Entre deux Kurdistan
Entre deux Temps
Rencontres avec des artistes kurdes
Les artistes aujourd'hui au Kurdistan sont dans une situation délicate. Comme le reste de leurs concitoyens, ils sont confrontés aux problèmes économiques. Le salaire moyen d'un fonctionnaire est à peine de 350 dinars irakiens, à peu près 20 dollars américains. Il y a aussi le traumatisme des dernières années, les séquelles de la guerre Iran-Irak, la persécution barbare des kurdes par Saddam Hussein, la guerre du golf, et puis les rivalités fratricides entre kurdes. Toute cette histoire transpire des oeuvres des peintres kurdes. Leur travail colle à leur réalité. Qu'il soit abstrait ou figuratif, les thèmes sont clairement sociaux. L'oppression politique des kurdes pour Ako, le droit des femmes pour Begert, la paix pour Isamel Khayat. Si des peintres installés comme Ali Jola peuvent jouir d'une sécurité matérielle, la grande majorité est obligée de travailler.
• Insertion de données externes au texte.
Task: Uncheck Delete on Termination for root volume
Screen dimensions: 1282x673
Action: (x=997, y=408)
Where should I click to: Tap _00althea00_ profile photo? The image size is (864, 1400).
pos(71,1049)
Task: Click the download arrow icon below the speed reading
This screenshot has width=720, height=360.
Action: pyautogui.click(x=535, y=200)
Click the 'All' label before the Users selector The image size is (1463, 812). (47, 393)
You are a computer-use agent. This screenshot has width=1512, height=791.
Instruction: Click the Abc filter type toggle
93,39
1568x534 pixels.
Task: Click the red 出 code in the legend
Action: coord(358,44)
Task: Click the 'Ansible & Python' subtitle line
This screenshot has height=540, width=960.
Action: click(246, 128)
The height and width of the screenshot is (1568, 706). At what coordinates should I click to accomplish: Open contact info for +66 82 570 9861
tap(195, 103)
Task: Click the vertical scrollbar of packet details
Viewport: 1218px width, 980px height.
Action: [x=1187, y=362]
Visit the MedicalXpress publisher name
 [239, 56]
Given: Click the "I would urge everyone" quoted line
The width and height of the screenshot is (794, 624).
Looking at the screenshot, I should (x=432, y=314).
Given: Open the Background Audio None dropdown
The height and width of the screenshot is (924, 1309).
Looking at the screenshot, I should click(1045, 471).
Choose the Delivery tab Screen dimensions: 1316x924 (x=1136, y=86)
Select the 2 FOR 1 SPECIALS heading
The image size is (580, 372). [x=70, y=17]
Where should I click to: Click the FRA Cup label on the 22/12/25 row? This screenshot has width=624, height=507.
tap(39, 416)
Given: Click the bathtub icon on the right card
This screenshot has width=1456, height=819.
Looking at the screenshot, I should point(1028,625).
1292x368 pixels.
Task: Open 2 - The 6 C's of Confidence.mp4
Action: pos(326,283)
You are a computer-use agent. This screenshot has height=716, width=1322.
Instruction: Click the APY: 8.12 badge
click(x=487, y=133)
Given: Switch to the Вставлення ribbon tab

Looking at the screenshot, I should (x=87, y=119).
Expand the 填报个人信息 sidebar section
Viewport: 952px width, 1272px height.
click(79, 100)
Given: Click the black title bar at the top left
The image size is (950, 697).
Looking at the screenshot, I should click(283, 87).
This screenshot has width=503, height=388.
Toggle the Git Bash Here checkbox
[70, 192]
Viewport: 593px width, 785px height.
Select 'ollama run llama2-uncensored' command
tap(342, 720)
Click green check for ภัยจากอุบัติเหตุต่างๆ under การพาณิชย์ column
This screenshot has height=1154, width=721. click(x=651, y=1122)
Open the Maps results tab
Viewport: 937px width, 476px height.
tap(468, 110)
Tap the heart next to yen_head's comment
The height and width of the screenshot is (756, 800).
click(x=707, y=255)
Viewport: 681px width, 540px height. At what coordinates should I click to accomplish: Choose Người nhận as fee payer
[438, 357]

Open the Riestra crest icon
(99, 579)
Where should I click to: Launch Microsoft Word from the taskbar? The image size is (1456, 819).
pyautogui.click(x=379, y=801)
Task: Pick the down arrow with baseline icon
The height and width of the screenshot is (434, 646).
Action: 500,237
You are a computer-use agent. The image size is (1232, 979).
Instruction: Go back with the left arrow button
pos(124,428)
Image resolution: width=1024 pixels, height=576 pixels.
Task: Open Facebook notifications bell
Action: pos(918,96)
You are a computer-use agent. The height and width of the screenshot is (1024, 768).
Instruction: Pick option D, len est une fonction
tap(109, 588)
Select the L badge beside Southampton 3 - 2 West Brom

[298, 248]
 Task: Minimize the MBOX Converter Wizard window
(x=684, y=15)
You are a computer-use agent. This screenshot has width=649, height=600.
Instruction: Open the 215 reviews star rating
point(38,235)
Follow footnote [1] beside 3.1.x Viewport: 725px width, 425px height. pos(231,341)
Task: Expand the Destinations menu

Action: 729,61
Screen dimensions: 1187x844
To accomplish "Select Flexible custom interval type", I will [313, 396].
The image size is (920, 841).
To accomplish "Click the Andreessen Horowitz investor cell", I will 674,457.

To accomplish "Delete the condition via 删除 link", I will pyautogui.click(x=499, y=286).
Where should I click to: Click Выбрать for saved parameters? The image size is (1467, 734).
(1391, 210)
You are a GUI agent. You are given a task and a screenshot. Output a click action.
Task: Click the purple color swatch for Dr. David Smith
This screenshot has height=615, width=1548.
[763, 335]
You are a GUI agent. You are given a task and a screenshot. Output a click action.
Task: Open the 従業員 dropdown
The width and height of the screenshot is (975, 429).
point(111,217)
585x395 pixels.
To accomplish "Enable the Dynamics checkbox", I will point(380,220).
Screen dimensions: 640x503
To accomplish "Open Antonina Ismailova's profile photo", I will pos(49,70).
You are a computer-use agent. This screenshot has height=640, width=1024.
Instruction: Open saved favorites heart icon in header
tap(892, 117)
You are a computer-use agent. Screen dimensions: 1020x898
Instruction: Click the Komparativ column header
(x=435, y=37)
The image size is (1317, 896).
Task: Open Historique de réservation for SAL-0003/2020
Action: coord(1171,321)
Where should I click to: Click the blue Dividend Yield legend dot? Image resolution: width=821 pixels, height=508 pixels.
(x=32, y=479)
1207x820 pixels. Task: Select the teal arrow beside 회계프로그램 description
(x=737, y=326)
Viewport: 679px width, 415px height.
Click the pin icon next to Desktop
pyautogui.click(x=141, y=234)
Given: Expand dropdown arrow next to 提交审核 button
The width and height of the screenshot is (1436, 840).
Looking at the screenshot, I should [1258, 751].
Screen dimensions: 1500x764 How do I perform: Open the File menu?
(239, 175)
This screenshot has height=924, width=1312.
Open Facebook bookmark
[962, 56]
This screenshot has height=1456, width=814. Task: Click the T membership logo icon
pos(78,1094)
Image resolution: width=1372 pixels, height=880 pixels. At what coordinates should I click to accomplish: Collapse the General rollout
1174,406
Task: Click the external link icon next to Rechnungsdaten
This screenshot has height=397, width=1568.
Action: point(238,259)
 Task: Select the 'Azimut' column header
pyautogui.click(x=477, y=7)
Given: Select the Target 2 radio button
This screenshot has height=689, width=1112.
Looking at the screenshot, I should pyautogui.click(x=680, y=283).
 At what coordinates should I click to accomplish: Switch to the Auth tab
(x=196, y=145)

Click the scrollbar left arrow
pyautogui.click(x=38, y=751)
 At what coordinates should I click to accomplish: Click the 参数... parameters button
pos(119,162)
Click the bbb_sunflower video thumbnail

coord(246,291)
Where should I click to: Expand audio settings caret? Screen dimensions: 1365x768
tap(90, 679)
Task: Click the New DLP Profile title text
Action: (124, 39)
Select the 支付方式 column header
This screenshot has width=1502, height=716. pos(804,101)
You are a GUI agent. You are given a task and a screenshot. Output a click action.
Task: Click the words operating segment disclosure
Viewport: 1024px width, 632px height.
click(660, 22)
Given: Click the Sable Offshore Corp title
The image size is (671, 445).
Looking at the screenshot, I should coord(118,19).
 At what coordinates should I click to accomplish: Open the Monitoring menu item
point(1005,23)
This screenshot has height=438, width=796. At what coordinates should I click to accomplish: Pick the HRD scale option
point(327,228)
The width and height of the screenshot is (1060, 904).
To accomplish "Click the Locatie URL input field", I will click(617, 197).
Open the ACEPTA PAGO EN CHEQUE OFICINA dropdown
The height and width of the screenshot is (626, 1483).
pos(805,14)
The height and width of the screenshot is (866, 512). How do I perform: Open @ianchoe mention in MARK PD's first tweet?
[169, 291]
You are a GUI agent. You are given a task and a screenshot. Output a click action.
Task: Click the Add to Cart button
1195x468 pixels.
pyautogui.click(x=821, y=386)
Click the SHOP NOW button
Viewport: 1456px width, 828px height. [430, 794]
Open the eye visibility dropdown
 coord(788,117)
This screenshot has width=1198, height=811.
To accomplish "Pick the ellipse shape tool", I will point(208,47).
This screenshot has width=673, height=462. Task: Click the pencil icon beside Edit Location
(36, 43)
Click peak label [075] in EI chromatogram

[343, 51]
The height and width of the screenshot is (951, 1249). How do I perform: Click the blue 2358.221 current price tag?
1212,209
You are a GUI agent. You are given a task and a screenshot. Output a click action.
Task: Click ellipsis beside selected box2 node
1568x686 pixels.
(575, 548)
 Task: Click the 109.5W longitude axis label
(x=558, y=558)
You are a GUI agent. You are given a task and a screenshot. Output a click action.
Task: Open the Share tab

Saman Kader et Tharwat en sont les exemples les plus marquants. Peintres et démineurs, ils utilisent leurs mains pour ôter la mort du sol, et avec les mêmes mains ils appliquent sur leur canevas leur idées, noires. Le photographe Fayekh est lui électricien. Il a "couvert" les évènements des dernières années, l'insurrection de 91, l'exode, en photojournaliste. Aujourd'hui il expose "les mains de la pluie", images glanées dans 123 villages de l'action de l'eau sur la pierre. Pour Rostham, l'activité reste proche du milieu artistique puisqu'il a en charge la galerie Zanwa, située au coeur du bazar de Sulaimany. Il expose les artistes régionaux, dont les tableaux peuvent être achetés par les "touristes" de passage, c'est à dire les membres des ONG, de l'ONU, les journalistes. Tous rêvent de pouvoir échanger idées et savoir-faire avec des artistes étrangers, construire un pont culturel entre le Kurdistan et l'Europe.